Utilizing the zonality method, the geochemical maps of multiplicative haloes were mapped. In the east of the study area, multiplicative haloes of sub-ore elements (Cu and Mo) were observed, and these represent zone dispersed mineralization. In the northwest, both multiplicative supra-ore (Pb and Zn) and sub-ore (Cu and Mo) element haloes existed, and these imply blind mineralization. Thus, zones I and II, which are located in the east and northwest of the study area, were selected for calculating erosional levels and for creating the geological map. Zonality indices introduced by Solovov (1987) (Ks) and Beus and Grigorian (1977) (KG) were calculated in zones I and II [12,22]. The (Ks) values were equal to 0.18 and 26.57 in zones I and II, respectively; moreover, (KG) values in zones I and II were equal to 0.71 and 28.23, respectively. Then, the presented models by Ziaii (1996) and Ziaii et al. (2009) were considered for identifying erosional levels in these zones [2,67]. Due to these models, zones I and II were recognized as ZDM and BM, respectively. Therefore, the zonality method was successfully applied in the identification of anomalous areas, separate BM from ZDM, and predicted erosional levels.

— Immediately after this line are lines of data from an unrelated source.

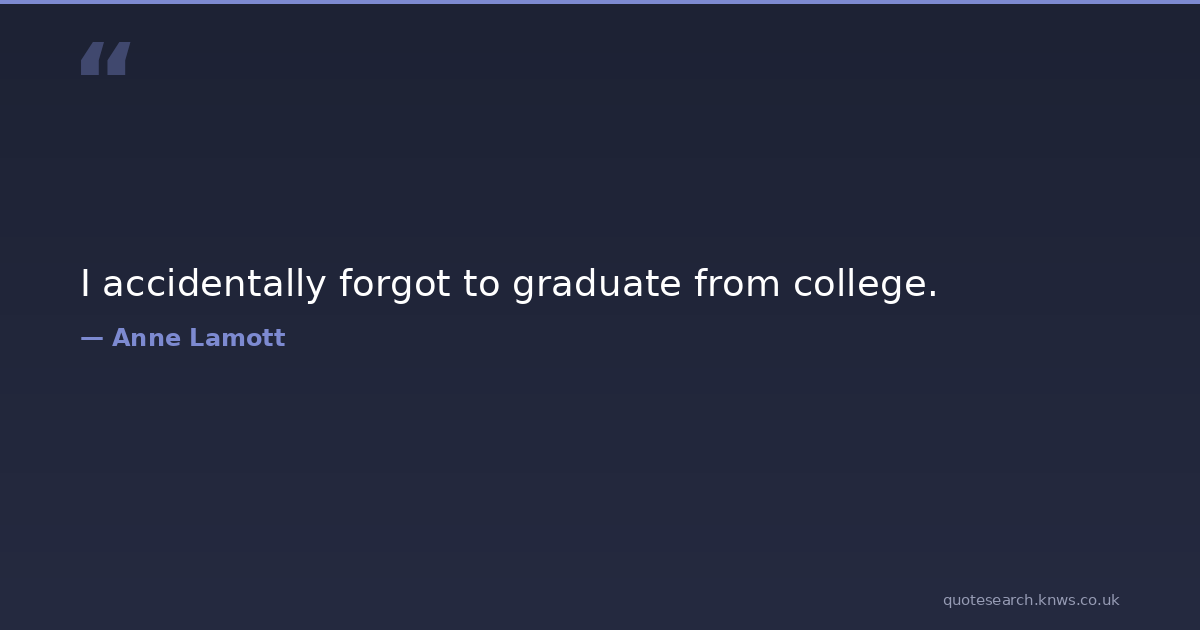Click the left stroke of the quote icon

point(92,58)
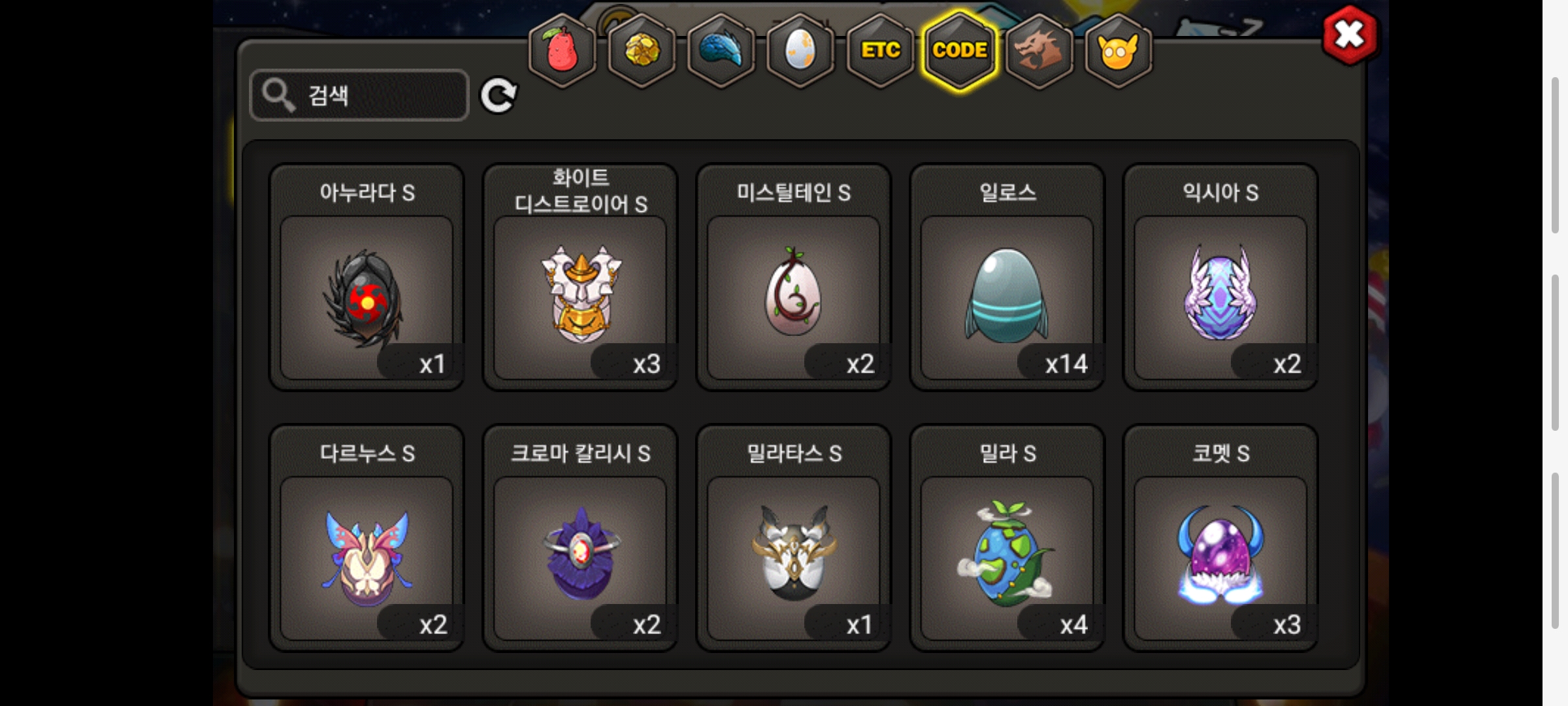The width and height of the screenshot is (1568, 706).
Task: Pick the 코멧 S horned purple egg
Action: point(1220,538)
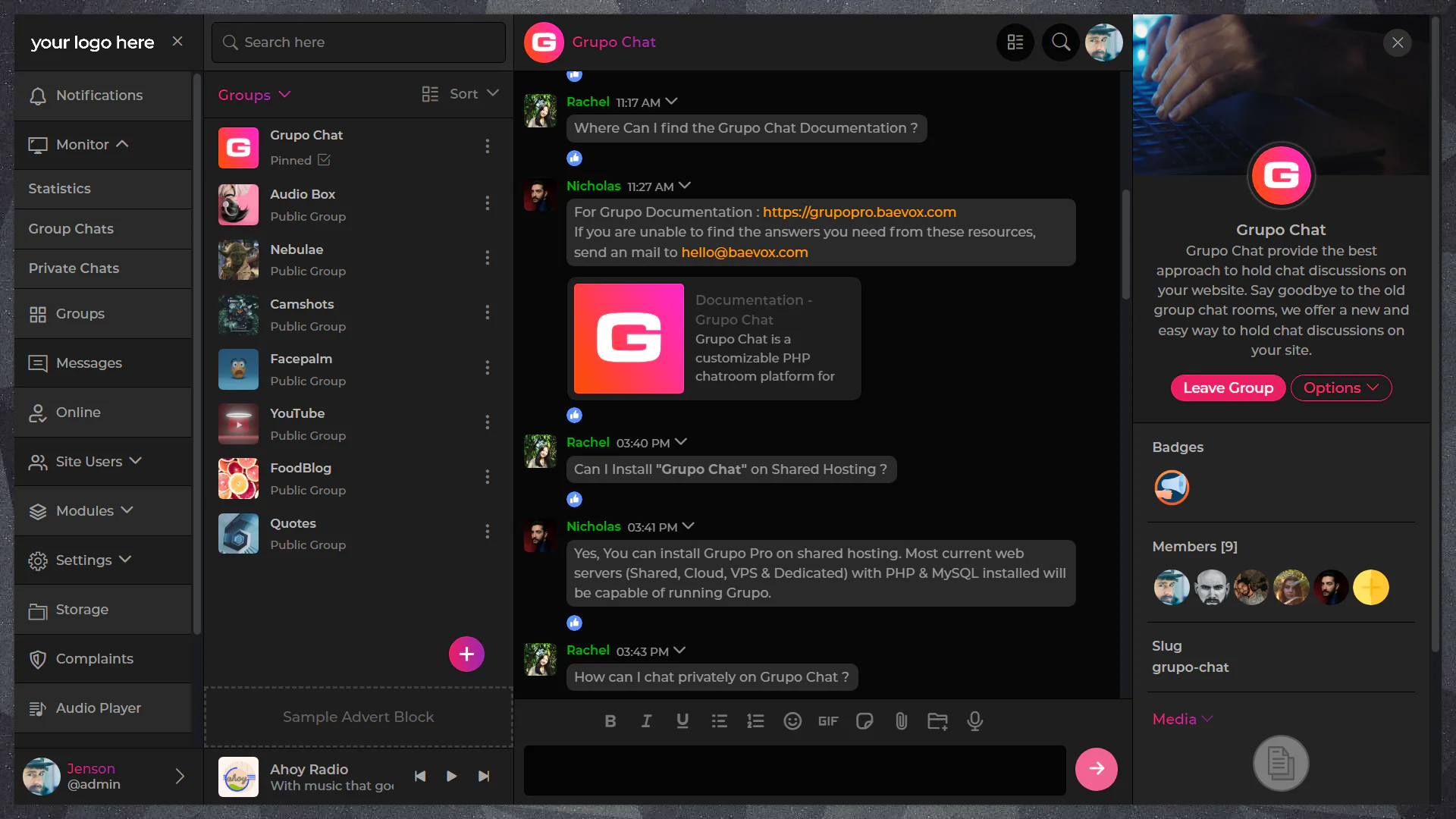Expand the Options dropdown in group info
Screen dimensions: 1456x819
click(1341, 388)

The results of the zonality method were compared to the geological layer, which was created by rock units, faults, and alterations by using the KNN algorithm. Each of these layers plays an important role in prospecting and exploring mineral deposits. Thus, high potential areas can be identified by combining these layers. For zones I and II, rock units and faults were identified from the geological map, and the alterations were detected using ASTER images and logical operator algorithms. It was observed that the alterations layers had a significant contribution in constructing the geological layer. The alteration zones of porphyry-Cu deposits include propylitic (chlorite and epidote), argillic (alunite and kaolinite), and phyllic (sericite and muscovite), and they are important for identifying possible areas associated with porphyry-Cu systems. These alterations were detected in zone I, especially around the intrusive rocks in the S of this zone. In zone II, only argillic and phyllic alterations were identified in part of the studied area. Due to the lack of alteration in zone II, the geological layer was created only in zone I. Comparing the results of the two methods showed that more parts of the geological layer map were highlighted as having high potential. These high potential areas could be related to mineralization or not; in other words, the geological layer cannot separate BM from ZDM. However, the results of both methods correspond to each other in the south of zone I. In other, the geological layer is unable to recognize erosional levels. Therefore, mineralogy investigation is required, which is not recommended to apply on a regional scale because of its high cost. It could be concluded that the geological layer, which is based on alteration, cannot help geochemists in separating BM from ZDM and in predicting erosional levels.